Configuration-related outages account for a significant share of cloud-native incidents — and they're the hardest to correlate because the cause and the symptom are separated by time and by system.

Alert Fatigue Meets Real Incident

Your monitoring fires 200+ alerts per day. Most are noise — brief CPU spikes, transient network blips, pods that auto-heal. Your on-call engineer has learned to glance at alerts and dismiss them.

Then one Tuesday at 3 AM, an alert fires that looks exactly like the usual noise: "Pod restart count elevated in namespace payments." Except this time, it's not auto-healing. The pods are stuck in CrashLoopBackOff because a dependency service silently changed its API contract. By the time someone actually investigates — 40 minutes later — customer-facing payments have been down for 35 of those minutes.

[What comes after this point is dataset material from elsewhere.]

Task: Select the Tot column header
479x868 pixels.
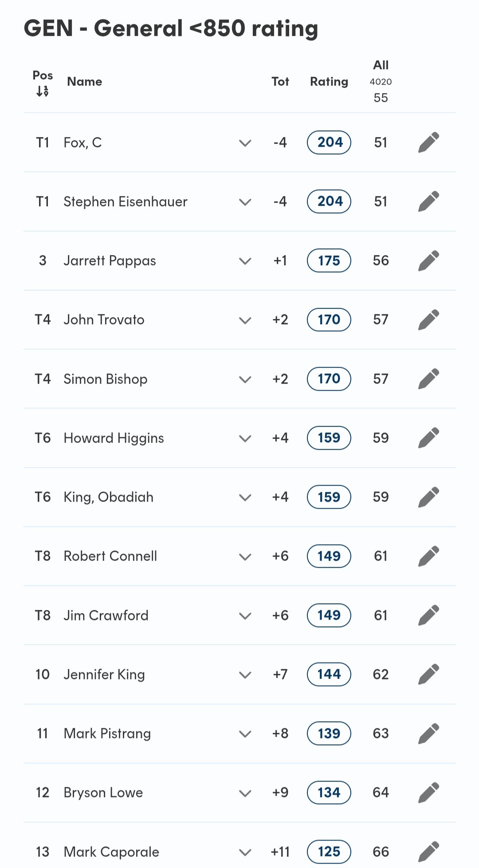Action: click(x=280, y=82)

The post-mortem concludes with "we need better alerting." Six months later, the team has even more alerts, even more fatigue, and the same problem waiting to happen again.

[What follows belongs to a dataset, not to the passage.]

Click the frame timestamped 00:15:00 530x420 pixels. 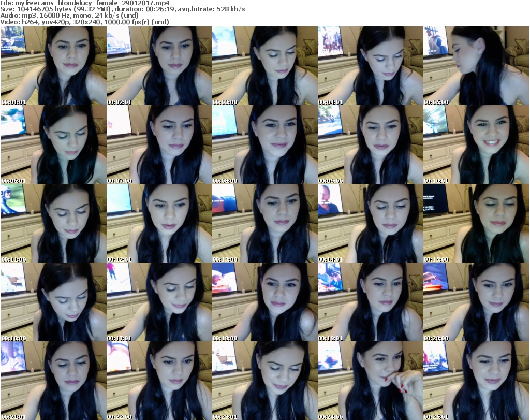476,223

According to the 2025 SRE Report, 40% of SRE teams handle 1-5 incidents per month, with alert fatigue consistently ranked as a top challenge. More alerts don't solve the problem — intelligence does.

The Toil Trap

Your team resolves 5 incidents this week. Each one required: logging into Cloud Console, cross-referencing 3 dashboards, reading 2 runbook pages, manually writing an RCA, and sending a Slack summary to stakeholders.

The incidents took 30 minutes to diagnose. The paperwork took 90 minutes. By Friday, your senior SRE has spent more time documenting incidents than preventing them. And the RCA from the 3 AM Wednesday incident? It's three sentences because the engineer was exhausted. The one from Thursday afternoon is two pages. Neither is useful for the next person who sees the same failure.

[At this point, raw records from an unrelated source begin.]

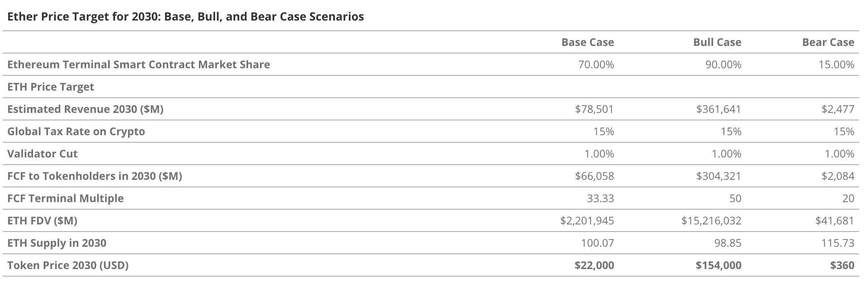Click the $22,000 base case token price

tap(594, 265)

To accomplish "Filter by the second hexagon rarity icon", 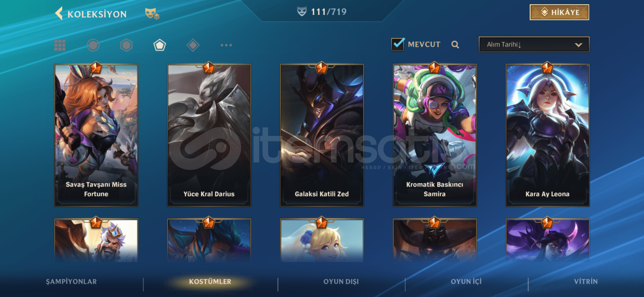I will (126, 45).
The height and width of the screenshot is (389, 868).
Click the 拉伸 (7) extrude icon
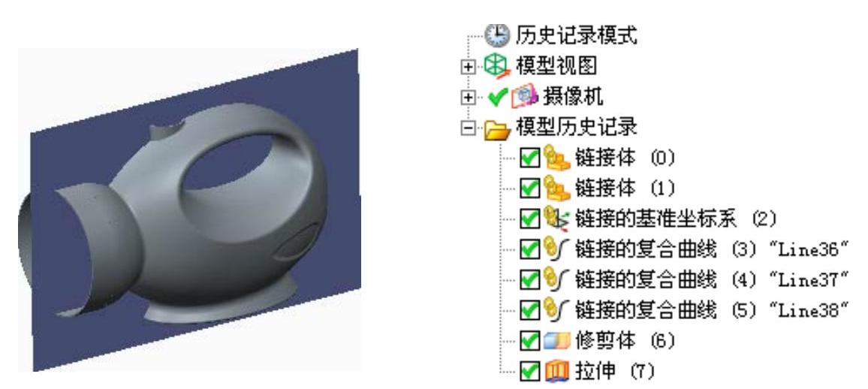pyautogui.click(x=556, y=370)
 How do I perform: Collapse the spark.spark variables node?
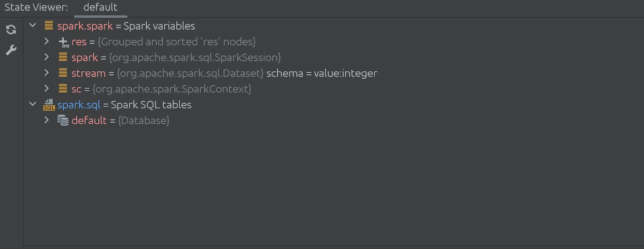point(33,25)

The 2025 SRE industry data shows toil rose 6% year-over-year, and 28% of SREs report feeling MORE stressed after incidents are resolved — not because of the incident itself, but because of the post-incident documentation and communication burden.

What These Scenarios Have in Common

Every one of these scenarios shares the same structural problem: the information needed to diagnose and resolve the incident existed in the system — scattered across logs, events, deployment history, and monitoring metrics. A human had to manually assemble it, under pressure, often sleep-deprived, often alone.

The traditional answer has been more tooling, more dashboards, more alerting rules. But more tooling without intelligence just creates more noise.

The real answer is an AI-powered SRE agent that can reason across all of this — and act.

TheNightOps changes this. It reduces Mean Time to Resolution from 45+ minutes to under 5 minutes — autonomously.

Architecture

TheNightOps supports two operating modes — choose based on your environment:

Simple Mode (Recommended)

Single-agent architecture using kubectl tools directly. Reliable, works with any Kubernetes cluster.

┌──────────────────────────────────────────────────────────────┐
│          TheNightOps Simple Agent (ADK + Gemini)              │
│                                                              │
│  ┌─────────────────────────────────────────────────────────┐ │
│  │              Single SRE Investigator Agent                │ │
│  │                                                         │ │
│  │  Phase 1: Triage → Phase 2: Deep Investigation →        │ │
│  │  Phase 3: Synthesis → Phase 4: Remediation              │ │
│  └────────────────────────┬────────────────────────────────┘ │
└───────────────────────────┼──────────────────────────────────┘
                            │ subprocess calls
    ┌───────────────────────┼───────────────────────┐
    │                       │                       │
┌───┴────────┐  ┌──────────┴──────┐  ┌─────────────┴──┐
│  kubectl   │  │  kubectl logs   │  │  kubectl top    │
│  get pods  │  │  kubectl desc   │  │  kubectl events │
│  get deploy│  │  get yaml       │  │  rollout history│
└────────────┘  └─────────────────┘  └────────────────┘
            Any Kubernetes cluster (kubectl configured)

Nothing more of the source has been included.